We walked to the cooking school and starting cooking about 10:30. I was amazed how Constance kept track of all the various phases of each course with no recipe – no schedule – nothing. We started making dessert first – so that it could bake and cook in time to eat. It was a very simple cake filled with strawberries and served with a fresh fruit compote. She has promised to send us the recipes – as well as different adaptations for each one. Perhaps this is something that I can share with you when I return doing Beth F’s Weekend Cooking meme.
We then began the preparation for the salad – which consisted of julienned cucumber – tomatoes – freshly blanched peas – all combined with an oil and balsamic vinaigrette. The salad was just the first layer of our appetizer. On top of this pea salad we placed a slice of baguette that has been toasted with a drizzle of olive oil. On top of that was placed a pesto sauce and then one sauteed filet was placed on top of that. The plate was then decorated with mini conchs, radish slivers, and calamari. While I helped to chop a few vegetables, Constance did have each us plate our dish – and this is my “creation” We had our choice of rose or gewurztraminer to accompany this course.
The main entree consisted of a chicken filet that had been quickly seared in the pan, then topped with a black olive tapenade, and then baked in the oven. We also had a chanterelle and broccoli saute to accompany the meal, as well as small new potatoes boiled with garlic and then sauted in olive oil. Again, we helped to chop – but Constance did most of the cooking. All of plated our own main course. We were offered a red wine to accompany this portion of the meal.
The next course was the cheese course. Constance plated the cheese and then explained the order in which to eat them (mild to strong — so goat cheese to roquefort) as well as how to cut them (never cut off the tip first – for then the last person served would be left with nothing but the rind. Rather, cut a slice longways and each person gets only a small piece of rind). She had three different kinds of baguettes to pair with the cheese: a plain baguette, one mixed with figs, and another made with sunflower seeds — or “sunny” seeds as she called them). She had also purchased a small sample of fresh butter with a bit of salt that was like no butter I have ever tasted. I plan to purchase some tomorrow and have it with my abricot confiture each morning I am here.

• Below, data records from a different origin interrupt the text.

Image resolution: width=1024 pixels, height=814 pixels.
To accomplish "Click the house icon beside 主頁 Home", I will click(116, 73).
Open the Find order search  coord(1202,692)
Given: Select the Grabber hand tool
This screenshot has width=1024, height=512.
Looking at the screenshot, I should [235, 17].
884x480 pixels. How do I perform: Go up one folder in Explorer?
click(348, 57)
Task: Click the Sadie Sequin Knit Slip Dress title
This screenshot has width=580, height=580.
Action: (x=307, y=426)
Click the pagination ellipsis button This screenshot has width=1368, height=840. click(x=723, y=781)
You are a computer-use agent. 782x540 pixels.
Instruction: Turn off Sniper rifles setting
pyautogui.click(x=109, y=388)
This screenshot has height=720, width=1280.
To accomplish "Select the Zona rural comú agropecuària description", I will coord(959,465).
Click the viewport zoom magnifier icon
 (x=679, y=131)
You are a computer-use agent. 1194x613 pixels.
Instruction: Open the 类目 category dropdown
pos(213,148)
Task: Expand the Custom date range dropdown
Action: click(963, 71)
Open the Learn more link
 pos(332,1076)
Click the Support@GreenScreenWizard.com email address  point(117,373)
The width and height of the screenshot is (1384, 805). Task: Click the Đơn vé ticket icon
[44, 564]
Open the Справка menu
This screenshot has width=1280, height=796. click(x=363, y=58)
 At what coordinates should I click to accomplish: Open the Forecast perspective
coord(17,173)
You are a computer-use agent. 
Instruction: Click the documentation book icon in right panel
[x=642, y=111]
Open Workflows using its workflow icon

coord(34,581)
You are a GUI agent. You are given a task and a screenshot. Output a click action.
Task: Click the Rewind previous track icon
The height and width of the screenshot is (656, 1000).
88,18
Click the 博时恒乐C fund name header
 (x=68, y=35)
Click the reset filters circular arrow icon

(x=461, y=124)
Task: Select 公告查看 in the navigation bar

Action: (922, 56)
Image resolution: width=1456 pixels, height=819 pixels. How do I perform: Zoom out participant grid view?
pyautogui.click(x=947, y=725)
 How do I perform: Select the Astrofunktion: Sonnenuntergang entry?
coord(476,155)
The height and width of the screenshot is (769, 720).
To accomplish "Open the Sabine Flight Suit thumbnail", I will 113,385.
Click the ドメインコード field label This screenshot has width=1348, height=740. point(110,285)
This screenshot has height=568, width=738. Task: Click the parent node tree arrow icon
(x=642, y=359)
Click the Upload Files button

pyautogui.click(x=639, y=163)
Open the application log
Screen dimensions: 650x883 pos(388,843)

Well, I obviously wrote more than just two paragraphs today – but as you can tell, it was nearly perfect in every way. I took photos with my compact camera for two reasons. First of all, I wanted to be rather discreet in the shops and I thought this would be best, and secondly, I didn’t want to be plagued by the return of the dust. This afternoon – after I allowed my food to digest a bit – I went for another walk along Sacre Coeur and I took my DSLR with me. I took about 50 pictures and not a single one had a spec of dust. Perhaps the problem has rectified itself.